However, when a specific tax acts as a brake on the development of a vital industry sector, then the value it represents as a revenue source for the Treasury must be called into question.
Over the years, Dudley Building Society has been a consistent voice urging reform of stamp duty on house purchases. Now we only have to look at the jolt given to the housing market where, leaving aside the pent up demand to seek more space after the claustrophobia of lockdowns, the Chancellor’s decision to offer a stamp duty holiday acted as a considerable incentive for the market surge.
It put beyond doubt the deep loathing for a tax which, even with its allowances for first-time buyers, is and will continue to be a disincentive to purchase or move, affecting every social and economic group.
A tax on movement
In our opinion and in many others, it has become a tax on mobility, which has ramifications for everyone with ambitions to own or move for career purposes. Equally, older property owners are put off moving to smaller residences which would free up ‘frozen’ capital into the economy and release housing stock back into the system.
SDLT is now the biggest brake on social mobility at both ends of the spectrum.
Of course, the desire to own property or move up the ladder will continue even after the stamp duty land tax (SDLT) holiday is over, with senior officials at the Bank of England confident that while the market will slow down, the property market will carry on as before.

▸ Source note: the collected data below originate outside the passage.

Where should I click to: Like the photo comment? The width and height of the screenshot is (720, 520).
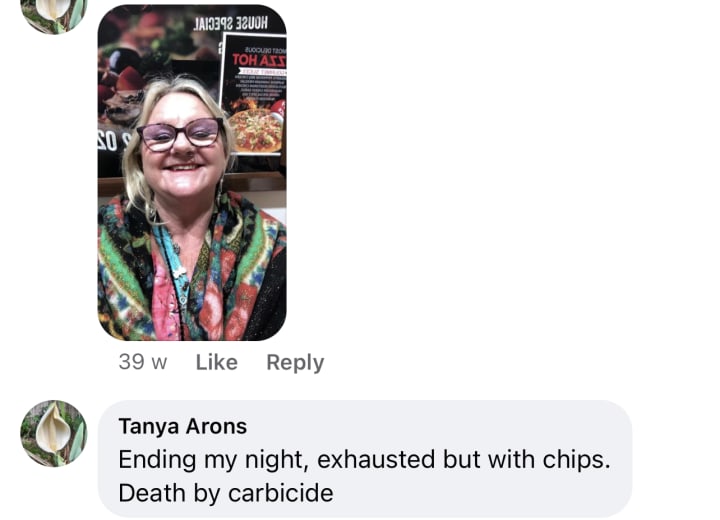[217, 362]
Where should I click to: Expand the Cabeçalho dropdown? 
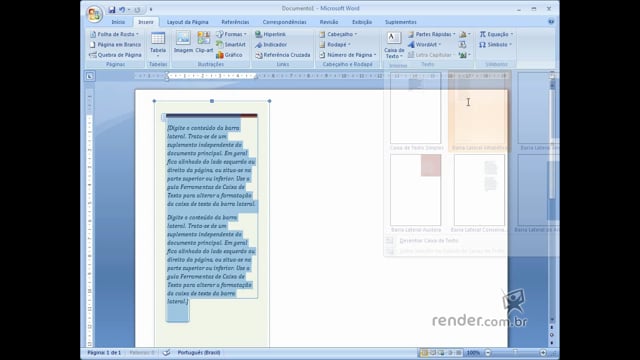point(338,34)
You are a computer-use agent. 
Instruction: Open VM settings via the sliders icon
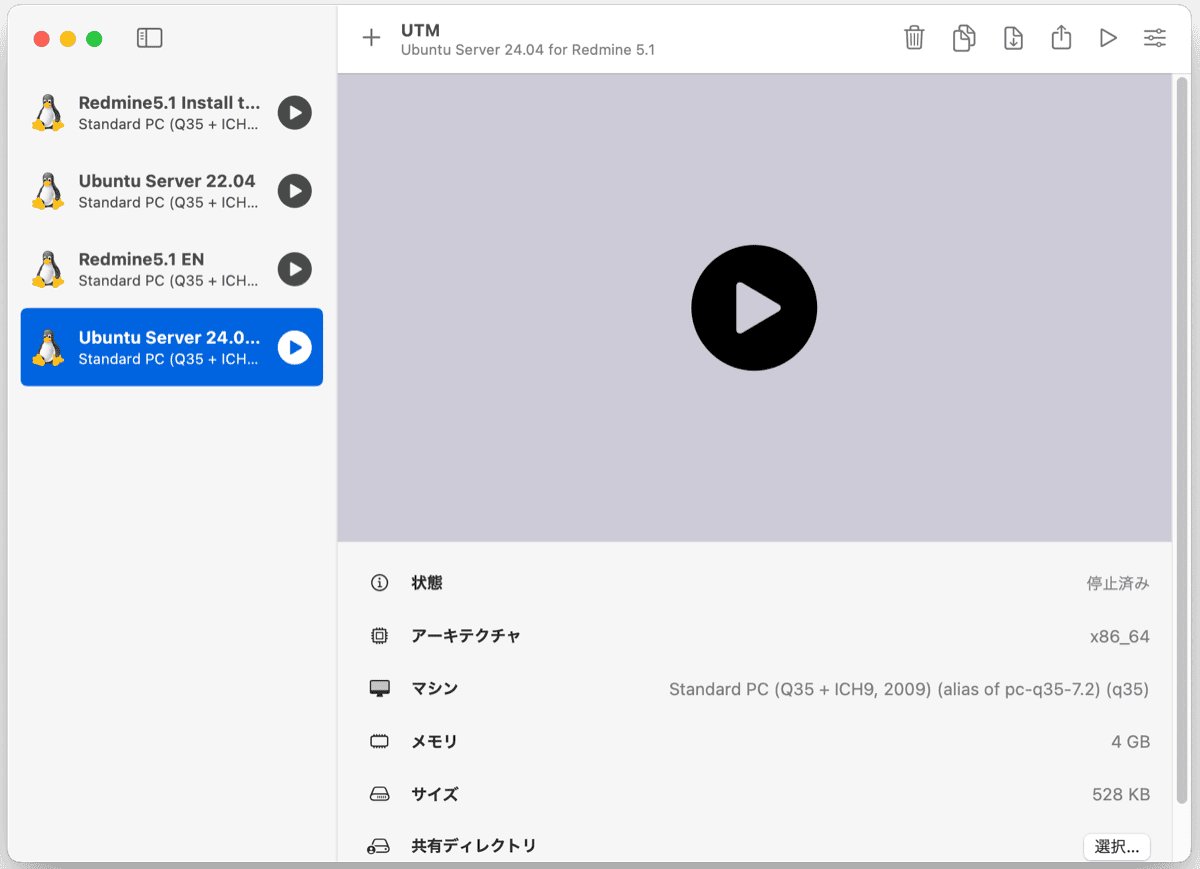[x=1155, y=38]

However, is the tax revenue significant enough to maintain the current status quo? Figures show that SDLT receipts in the United Kingdom amounted to approximately £8.66bn in 2020/21, compared with £11.60bn in the previous year.
Substitute taxes to make up the shortfall, such as an annual tax on property with none of the current social welfare impact of SDLT, have been talked about. Equally some form of annual local tax such as a property or land value tax would provide fiscal incentives to local authorities to release more land for residential development. However, that would be seen as an extra ‘Council Tax’, just with a different name.
The VAT gamble
Surely it is time to think laterally. With all of this activity in the market, it is worth remembering that a healthy housing market improves consumer confidence and leads to higher spending.
I have no doubt the Treasury can predict the numbers more precisely, but isn’t it more equitable to collect VAT receipts from goods people want to buy, than to collect a tax that house buyers always resent? It is already noticeable that one of the few success stories to come out of lockdown, apart from home food delivery, is the increase in spending on DIY and home improvement because of the temporary halt on stamp duty.
It will take a leap of faith to abolish SDLT and then wait to see whether VAT receipts can make up the shortfall. However, blindly following the same taxation route with SDLT will only lead to further loss of mobility and exacerbate the long term disincentives which were already growing before the SDLT holiday.